PNHP columnist Don McCanne
pointed out that even the requirement forcing insurers to hike the
percent of revenues spent on actual care would not necessarily lead to
provision of more needed (especially primary and preventive) care. The
Senate bill would require insurers to spend at least 80% on medical
care or “quality improvements,” while the House bill specifies 85%.
Said McCanne: “But companies
could game the system by broadly defining medical costs. And spending
limits alone may not stop insurers from raising rates.
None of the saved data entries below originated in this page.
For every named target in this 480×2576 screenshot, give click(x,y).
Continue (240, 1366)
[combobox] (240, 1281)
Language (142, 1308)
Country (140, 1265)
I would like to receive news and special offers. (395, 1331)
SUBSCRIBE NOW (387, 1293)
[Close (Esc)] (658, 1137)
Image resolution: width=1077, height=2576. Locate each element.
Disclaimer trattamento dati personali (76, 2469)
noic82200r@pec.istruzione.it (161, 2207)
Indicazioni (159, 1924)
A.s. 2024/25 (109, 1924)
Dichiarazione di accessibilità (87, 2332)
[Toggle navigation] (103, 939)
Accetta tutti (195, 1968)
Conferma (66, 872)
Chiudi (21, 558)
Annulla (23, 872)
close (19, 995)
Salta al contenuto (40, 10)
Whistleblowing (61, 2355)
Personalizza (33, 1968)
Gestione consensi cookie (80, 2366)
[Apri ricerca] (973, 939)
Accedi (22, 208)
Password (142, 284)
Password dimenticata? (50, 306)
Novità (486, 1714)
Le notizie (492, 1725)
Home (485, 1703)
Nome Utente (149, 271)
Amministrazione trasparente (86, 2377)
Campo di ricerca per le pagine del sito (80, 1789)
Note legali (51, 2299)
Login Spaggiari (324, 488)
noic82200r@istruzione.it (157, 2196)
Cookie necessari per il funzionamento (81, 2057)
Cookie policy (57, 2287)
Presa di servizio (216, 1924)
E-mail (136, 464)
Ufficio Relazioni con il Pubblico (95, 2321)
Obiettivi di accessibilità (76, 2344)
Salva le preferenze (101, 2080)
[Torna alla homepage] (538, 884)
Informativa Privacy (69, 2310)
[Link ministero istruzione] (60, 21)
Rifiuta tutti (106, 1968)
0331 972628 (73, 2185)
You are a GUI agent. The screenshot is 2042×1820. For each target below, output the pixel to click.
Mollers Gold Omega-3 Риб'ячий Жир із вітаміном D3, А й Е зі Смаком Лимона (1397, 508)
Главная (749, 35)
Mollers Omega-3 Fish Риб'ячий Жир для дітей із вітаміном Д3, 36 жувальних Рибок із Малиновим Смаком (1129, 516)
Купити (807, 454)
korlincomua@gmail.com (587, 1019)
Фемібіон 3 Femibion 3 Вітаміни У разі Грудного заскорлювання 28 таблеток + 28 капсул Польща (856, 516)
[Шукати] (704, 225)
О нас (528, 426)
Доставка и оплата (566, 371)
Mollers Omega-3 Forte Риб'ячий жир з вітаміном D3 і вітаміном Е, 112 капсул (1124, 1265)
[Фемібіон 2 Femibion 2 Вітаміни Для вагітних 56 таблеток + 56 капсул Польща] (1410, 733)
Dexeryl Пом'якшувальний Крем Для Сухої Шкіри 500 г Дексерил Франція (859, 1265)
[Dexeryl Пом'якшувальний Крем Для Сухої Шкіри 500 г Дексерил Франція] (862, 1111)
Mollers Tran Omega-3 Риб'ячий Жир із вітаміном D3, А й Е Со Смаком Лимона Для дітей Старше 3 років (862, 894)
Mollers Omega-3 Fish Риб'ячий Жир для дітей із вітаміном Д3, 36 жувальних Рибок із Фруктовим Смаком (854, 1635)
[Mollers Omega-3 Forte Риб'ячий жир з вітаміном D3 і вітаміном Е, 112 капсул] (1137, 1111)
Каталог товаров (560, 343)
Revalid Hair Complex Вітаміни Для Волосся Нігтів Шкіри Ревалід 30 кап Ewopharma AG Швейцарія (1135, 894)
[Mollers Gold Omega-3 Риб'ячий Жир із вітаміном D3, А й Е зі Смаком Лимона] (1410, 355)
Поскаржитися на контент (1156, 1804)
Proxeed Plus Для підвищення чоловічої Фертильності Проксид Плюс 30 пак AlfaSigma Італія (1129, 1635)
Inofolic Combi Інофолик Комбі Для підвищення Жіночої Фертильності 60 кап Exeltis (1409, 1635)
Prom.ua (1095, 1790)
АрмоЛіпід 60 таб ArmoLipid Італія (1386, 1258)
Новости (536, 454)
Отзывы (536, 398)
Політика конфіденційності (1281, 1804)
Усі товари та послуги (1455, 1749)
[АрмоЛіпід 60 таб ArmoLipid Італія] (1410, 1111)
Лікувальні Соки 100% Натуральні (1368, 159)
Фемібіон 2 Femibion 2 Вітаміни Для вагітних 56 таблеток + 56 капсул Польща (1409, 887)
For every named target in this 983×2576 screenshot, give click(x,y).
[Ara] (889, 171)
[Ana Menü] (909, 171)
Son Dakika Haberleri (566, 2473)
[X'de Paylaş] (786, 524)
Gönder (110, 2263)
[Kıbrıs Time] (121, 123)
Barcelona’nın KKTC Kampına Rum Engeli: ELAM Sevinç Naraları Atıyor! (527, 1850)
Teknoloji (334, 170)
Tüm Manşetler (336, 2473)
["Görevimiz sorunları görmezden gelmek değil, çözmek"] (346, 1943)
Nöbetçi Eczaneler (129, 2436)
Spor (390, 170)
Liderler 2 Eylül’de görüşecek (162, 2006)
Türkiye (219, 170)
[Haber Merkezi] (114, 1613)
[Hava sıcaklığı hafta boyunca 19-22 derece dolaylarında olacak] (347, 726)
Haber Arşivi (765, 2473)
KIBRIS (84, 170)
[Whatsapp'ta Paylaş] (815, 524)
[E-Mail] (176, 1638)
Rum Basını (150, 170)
When New York State tried to limit
non-medical care spending, many insurers companies complied—but still
instituted double-digit rate increases.
Furthermore, even this 80% or 85% leaves private insurers
spending less on care and more on administration than does Medicare,
and does nothing to end the huge administrative burden on physicians
and hospitals forced to waste precious time and money interacting with
hundreds of separate insurers.
But there’s more, says McCanne:
“By fixing the insurers’ cut, they can no longer reach down into the
funds allocated for patient care.” Instead, “to increase their own net
revenues they are highly incentivized to
dramatically increase spending on health care! They will encourage
every imaginable program that they can label as patient care: more
expensive information technology systems, more costly high-tech
services regardless of demonstrated value, higher-priced brand drugs
instead of generics, six-figure biologics and cancer drugs, rewarding
increased frequency and intensity of services, and, the clincher,
blinders to the massive fraud that would be rewarded under this
system!”
These are just the kind of escalating costs described
earlier that make private insurance ever-more unaffordable.
On March 5 to 7, the Labor Campaign for Single-Payer
Healthcare will hold its next national meeting, at which National
Nurses United will kick off a discussion of next steps in the fight for
single-payer. Hopefully, that discussion will include ideas on breaking
the Democratic Party influence that has to date kept unions from
mobilizing in a serious way for genuine health-care reform.